I worked on AI products before the current wave made “AI” a distribution strategy of its own. At the time, the technology did not excuse us from the annoying question: does anyone actually need this?

In one case, I worked with one developer to get an AI MVP into customers’ hands in three weeks. The useful part was not that we were early. The useful part was that the experiment was small enough to teach us something without requiring the market to transform first.

Being early is not an advantage by itself. It is an advantage only when earlyness buys you something.

There are two very different ways to be early

Early with option value

You invest a bounded amount, learn something competitors do not yet know, build capability that compounds, or establish a position that becomes expensive to copy later. If the market does not move, the company still keeps useful knowledge or technology.

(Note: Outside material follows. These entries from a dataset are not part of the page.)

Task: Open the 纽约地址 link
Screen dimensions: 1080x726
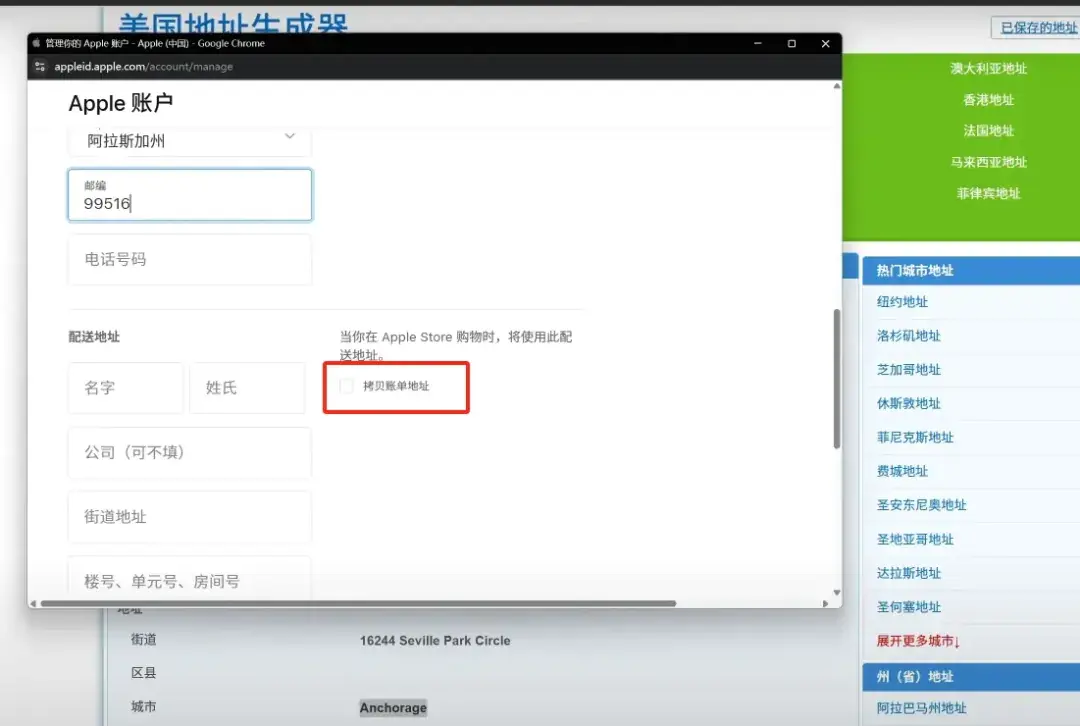Action: (x=902, y=302)
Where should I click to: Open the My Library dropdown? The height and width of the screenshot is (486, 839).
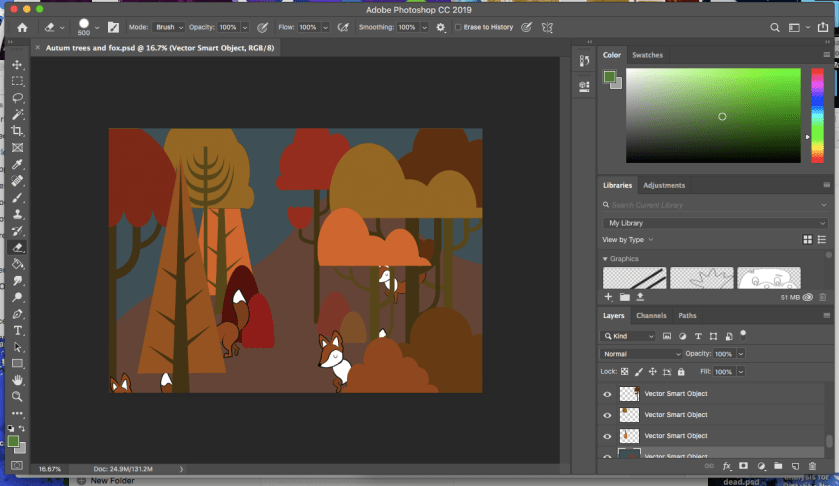(716, 223)
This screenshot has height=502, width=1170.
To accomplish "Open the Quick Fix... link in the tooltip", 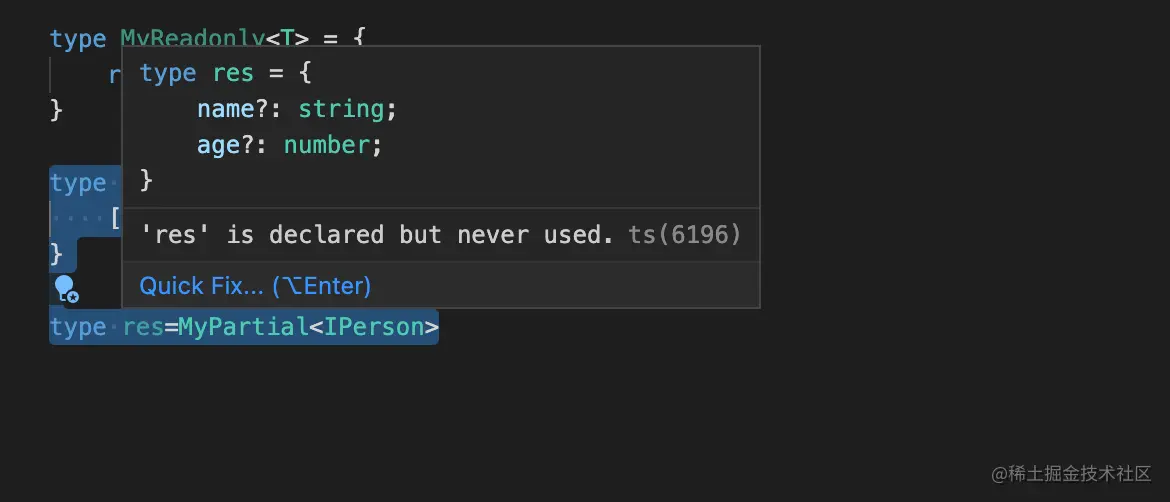I will click(x=255, y=286).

Early with dependency risk

Your success requires customers to change behaviour, regulation to move, infrastructure to mature, buyers to receive new budgets, or an ecosystem to appear. Your product may be excellent and still spend years waiting for conditions you do not control.

The difference

Option value leaves you with something useful even if the timing is wrong. Dependency risk leaves you waiting for the world.

What has to become true?

When someone says “the market will be ready,” I want that sentence unpacked. Ready means something observable.

01

Does a budget category need to exist?

02

Does customer behaviour need to change?

03

Does another technology need to become cheap or reliable?

04

Does regulation need to permit the use case?

Once those conditions are explicit, the company can decide whether it has any ability to influence them. If the answer is no, “strategic patience” can become a flattering name for waiting.

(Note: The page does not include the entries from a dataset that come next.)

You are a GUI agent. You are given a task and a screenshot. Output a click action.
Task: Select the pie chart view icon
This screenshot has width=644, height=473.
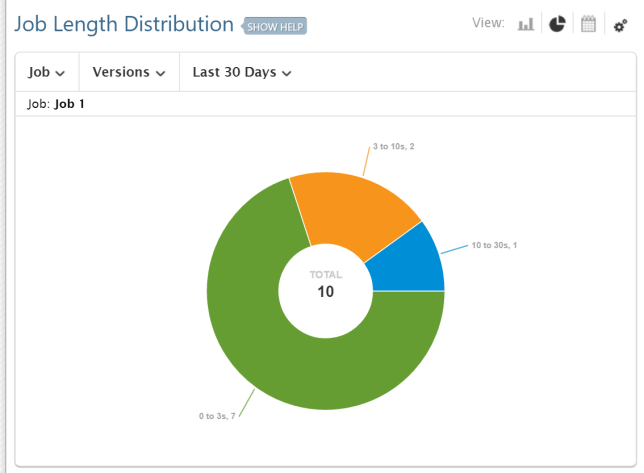[557, 24]
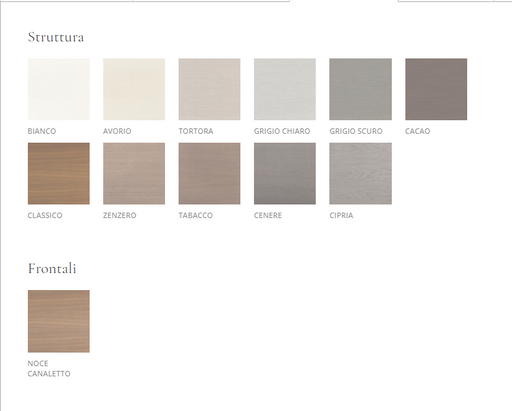
Task: Click the Struttura section heading
Action: pos(56,37)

Build early when learning itself compounds

I am comfortable building before the market is obvious when the investment is reversible and the learning is valuable. That might mean testing willingness to pay, discovering data constraints, understanding integration behaviour, or learning which part of the value proposition customers actually care about.

I am much more cautious when the thesis is simply that customers will eventually behave the way our product needs them to behave.

Sometimes being early means you saw the future. Sometimes it means you volunteered to finance the market’s education.